La découverte de Sarah P. est de celles qui nous ravissent d’oeuvrer au sein d’un média musical. A l’automne 2017 paraissait un nouvel extrait de « Who Am I », son premier album. On écoute, on est séduits par le titre, on a envie d’aller plus loin et d’écouter l’album en entier. Le côté à la fois direct, évident de l’électro pop de Sarah, allié à un sens certain de l’écriture et à un chant habité qui laisse deviner un propos tout sauf vain, nous convainc d’avoir bien fait de suivre notre instinct. Et que dire de la suite ? Sarah s’est attaquée, avec aplomb et brio, au répertoire de Nine Inch Nails le temps d’une reprise de haut vol qui rendait honneur à l’original tout en affirmant sa sensibilité et la force de sa personnalité. Enfin, à l’été dernier, il y a eu la vraie rencontre avec Sarah à Berlin, où elle réside en alternance avec Athènes, sa ville d’origine, rencontre tout en simplicité d’une jeune femme qui, du haut de ses vingt-huit ans, est déjà riche d’expériences, riche de culture, curieuse, ouverte, et porte un regard sans concessions sur le monde de la musique, ses travers, et le monde en général. Elle nous avait alors confié que, comme souvent quand on vit en dehors de son pays d’origine, les racines battent le rappel et que ses nouvelles compositions en porteraient la trace. « Maenads », ce nouvel EP qui paraît aujourd’hui avant un nouvel album l’an prochain, en est le résultat.

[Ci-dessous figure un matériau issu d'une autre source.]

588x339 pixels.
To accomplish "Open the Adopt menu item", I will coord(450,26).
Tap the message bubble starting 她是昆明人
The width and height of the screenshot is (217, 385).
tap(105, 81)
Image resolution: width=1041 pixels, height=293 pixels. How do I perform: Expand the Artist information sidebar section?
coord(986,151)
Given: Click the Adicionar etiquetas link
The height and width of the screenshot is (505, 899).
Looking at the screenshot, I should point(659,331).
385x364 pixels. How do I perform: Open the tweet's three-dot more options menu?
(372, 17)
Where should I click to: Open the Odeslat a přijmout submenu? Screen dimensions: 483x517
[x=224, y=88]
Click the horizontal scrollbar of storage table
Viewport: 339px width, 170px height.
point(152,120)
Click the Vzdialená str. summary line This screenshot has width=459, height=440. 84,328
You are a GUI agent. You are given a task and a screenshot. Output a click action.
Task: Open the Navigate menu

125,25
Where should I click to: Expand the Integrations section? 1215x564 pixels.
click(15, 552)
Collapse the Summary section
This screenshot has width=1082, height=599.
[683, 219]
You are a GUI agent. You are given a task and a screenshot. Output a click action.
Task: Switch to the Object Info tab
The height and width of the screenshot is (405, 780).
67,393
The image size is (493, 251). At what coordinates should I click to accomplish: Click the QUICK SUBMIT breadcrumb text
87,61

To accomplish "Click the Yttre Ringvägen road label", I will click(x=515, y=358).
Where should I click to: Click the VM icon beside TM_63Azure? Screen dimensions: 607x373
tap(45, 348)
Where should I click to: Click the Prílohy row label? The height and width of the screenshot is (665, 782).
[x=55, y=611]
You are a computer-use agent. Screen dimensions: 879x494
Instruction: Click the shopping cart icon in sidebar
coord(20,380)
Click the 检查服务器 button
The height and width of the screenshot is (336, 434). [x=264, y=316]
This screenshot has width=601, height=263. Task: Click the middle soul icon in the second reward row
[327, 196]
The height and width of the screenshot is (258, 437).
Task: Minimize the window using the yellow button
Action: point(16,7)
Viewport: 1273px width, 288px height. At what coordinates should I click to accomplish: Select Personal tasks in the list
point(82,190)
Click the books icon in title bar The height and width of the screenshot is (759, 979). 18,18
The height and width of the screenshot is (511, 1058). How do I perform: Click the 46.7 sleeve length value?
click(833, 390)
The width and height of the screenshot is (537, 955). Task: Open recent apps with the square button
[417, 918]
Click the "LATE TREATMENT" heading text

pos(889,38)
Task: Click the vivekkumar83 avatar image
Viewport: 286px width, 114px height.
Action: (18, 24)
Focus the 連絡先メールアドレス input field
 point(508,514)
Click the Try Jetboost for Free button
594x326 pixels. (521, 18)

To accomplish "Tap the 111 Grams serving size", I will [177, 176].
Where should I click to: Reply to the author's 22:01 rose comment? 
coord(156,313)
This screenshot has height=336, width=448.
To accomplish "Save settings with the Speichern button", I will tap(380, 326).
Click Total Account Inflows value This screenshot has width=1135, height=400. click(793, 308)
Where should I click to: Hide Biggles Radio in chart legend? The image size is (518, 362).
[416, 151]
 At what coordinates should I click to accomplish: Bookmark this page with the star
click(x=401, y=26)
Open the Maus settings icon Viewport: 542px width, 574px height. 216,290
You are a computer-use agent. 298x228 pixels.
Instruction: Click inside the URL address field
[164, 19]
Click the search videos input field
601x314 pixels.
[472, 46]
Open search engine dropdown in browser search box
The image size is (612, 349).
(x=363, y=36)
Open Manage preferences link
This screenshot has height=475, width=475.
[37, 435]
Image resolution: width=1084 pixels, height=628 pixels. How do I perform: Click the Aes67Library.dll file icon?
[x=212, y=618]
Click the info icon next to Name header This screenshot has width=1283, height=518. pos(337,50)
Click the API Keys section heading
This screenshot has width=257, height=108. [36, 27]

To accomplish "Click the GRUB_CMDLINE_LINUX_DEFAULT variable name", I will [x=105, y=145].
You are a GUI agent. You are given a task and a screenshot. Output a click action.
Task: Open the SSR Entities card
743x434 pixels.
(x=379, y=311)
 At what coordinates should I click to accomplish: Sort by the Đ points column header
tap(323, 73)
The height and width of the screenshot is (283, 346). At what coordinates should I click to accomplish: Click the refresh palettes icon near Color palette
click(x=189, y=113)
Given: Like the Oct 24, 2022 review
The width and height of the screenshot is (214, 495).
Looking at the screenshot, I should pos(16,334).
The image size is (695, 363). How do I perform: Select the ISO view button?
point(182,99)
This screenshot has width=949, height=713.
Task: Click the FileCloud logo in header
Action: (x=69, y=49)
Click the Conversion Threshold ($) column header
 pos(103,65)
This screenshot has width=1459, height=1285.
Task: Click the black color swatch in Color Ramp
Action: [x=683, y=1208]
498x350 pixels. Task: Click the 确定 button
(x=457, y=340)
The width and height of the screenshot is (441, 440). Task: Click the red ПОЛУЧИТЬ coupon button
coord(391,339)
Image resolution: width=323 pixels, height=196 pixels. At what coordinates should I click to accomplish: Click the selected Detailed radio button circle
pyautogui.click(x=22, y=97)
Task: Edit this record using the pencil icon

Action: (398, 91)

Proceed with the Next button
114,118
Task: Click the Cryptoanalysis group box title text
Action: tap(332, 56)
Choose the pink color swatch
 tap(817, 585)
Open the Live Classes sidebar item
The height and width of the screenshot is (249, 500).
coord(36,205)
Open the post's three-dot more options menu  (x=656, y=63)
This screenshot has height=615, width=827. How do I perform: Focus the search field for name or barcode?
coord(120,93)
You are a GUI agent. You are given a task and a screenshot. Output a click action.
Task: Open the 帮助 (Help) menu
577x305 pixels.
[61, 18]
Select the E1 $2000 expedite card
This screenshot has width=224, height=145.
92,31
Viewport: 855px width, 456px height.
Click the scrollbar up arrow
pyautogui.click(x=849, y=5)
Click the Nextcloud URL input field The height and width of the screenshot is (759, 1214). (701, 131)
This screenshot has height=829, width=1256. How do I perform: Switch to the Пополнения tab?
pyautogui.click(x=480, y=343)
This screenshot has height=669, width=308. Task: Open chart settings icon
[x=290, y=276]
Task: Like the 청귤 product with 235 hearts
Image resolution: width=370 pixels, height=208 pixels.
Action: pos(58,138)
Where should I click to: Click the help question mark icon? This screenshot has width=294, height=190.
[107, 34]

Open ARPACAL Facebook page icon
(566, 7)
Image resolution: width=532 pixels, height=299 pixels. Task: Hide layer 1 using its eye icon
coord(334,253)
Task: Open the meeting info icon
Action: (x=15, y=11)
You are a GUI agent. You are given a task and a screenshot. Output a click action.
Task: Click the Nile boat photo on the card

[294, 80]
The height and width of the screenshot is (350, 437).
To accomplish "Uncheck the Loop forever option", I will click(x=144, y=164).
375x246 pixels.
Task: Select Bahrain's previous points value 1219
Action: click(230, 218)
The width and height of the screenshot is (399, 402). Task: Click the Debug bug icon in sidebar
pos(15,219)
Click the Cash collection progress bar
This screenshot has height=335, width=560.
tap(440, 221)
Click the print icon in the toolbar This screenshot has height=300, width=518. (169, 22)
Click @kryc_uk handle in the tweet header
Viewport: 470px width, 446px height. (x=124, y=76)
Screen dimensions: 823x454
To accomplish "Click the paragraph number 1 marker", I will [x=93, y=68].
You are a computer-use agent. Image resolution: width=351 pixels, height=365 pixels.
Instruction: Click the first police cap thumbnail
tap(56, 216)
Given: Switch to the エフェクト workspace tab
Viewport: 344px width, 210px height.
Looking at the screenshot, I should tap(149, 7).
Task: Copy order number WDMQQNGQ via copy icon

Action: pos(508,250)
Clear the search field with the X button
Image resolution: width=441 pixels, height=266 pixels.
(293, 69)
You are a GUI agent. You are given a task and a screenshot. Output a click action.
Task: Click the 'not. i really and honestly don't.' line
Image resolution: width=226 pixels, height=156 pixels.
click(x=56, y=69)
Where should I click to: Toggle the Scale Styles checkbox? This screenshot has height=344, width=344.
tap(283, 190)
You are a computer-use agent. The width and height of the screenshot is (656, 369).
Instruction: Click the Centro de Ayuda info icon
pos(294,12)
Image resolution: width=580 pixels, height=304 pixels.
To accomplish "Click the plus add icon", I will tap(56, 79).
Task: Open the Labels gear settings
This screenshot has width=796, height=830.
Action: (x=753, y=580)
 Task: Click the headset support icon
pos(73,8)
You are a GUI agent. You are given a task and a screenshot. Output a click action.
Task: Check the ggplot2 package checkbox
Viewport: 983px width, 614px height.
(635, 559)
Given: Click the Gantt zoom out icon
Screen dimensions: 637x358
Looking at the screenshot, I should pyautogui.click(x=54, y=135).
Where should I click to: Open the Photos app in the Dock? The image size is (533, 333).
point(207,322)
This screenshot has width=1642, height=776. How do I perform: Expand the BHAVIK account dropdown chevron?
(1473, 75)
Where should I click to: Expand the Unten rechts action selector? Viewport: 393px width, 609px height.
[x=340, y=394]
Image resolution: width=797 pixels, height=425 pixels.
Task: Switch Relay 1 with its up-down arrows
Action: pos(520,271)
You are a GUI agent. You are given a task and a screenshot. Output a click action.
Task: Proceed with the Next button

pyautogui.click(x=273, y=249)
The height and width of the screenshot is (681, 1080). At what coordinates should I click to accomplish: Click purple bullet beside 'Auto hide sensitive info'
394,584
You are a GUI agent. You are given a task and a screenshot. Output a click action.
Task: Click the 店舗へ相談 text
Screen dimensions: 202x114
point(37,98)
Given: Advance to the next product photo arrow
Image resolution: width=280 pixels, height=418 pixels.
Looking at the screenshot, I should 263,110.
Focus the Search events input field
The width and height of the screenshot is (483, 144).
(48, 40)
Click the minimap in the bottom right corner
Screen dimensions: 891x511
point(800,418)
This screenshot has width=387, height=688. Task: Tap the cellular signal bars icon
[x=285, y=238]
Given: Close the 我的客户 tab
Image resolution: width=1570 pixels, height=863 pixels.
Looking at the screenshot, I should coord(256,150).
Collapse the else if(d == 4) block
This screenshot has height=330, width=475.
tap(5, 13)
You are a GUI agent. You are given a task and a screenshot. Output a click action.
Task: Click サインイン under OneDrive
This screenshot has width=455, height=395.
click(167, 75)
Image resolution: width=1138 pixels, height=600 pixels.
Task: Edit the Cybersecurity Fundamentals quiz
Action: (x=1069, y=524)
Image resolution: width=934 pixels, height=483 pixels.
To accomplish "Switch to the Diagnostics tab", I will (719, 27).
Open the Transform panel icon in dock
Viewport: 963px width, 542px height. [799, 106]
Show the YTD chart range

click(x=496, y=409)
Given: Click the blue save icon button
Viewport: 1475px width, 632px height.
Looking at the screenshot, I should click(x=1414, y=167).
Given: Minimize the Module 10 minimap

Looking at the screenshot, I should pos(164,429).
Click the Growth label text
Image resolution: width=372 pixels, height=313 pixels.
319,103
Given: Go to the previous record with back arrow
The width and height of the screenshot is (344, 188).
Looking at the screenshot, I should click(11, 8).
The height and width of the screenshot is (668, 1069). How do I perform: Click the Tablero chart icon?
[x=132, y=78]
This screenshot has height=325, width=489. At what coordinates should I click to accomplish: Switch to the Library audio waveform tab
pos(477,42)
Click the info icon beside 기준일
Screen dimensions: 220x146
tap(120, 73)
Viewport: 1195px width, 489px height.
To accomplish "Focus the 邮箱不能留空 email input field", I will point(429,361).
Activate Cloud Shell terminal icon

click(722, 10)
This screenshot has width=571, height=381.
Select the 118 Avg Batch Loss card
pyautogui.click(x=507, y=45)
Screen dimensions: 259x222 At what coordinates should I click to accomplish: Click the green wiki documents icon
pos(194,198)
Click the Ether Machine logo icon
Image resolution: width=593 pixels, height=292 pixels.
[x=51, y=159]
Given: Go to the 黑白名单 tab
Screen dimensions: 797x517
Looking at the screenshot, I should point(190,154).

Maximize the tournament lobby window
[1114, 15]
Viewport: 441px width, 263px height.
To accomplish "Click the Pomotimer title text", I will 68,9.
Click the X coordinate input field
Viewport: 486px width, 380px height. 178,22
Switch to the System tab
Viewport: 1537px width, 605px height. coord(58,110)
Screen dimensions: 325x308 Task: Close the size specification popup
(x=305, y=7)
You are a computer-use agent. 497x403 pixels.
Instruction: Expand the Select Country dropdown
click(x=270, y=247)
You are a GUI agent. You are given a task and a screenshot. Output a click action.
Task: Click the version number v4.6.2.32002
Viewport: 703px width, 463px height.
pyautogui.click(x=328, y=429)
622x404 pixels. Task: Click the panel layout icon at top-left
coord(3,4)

Les ménades, dans la mythologie grecque, sont les accompagnatrices de Dyonisos, femmes possédées qui personnifient les esprits orgiaques de la nature (cf wikipedia). Les ménades étaient réputées pour n’en faire qu’à leur tête, n’écouter personne, une définition qui correspond bien à l’esprit de Sarah, très attachée à l’affirmation des femmes dans notre société. Dans son nouveau EP, on trouve un hommage à Athènes dans Maenads, ville mal élevée dans laquelle les éléments les plus radicaux de nos gilets jaunes passeraient pour des gens légèrement turbulents, mais tellement attachante pour son côté bigarré et vivace en dépit de tout, mais surtout une mise en perspective du passé pour mieux appréhender aujourd’hui et l’avenir, à travers l’évocation d’une époque plus insouciante (Mneme), ou la résonance d’une histoire personnelle dans Cybele’s Dream, dans laquelle Sarah évoque ses grands-parents, forcés de quitter Smyrne et de devenir des migrants pour s’installer en Grèce dans les années 20, ce qui n’est bien sûr pas sans rappeler une actualité qui secoue le quotidien de l’ensemble des Européens. Cette démarche qui consiste à dresser des ponts entre passé et présent, histoire personnelle et grande histoire, à aller chercher ses racines pour mieux s’ouvrir aux autres n’est en soi pas novatrice mais n’en témoigne pas moins de la consistance artistique de Sarah P., qu’on ne pourra certainement pas taxer d’être une « chanteuse » parmi d’autres.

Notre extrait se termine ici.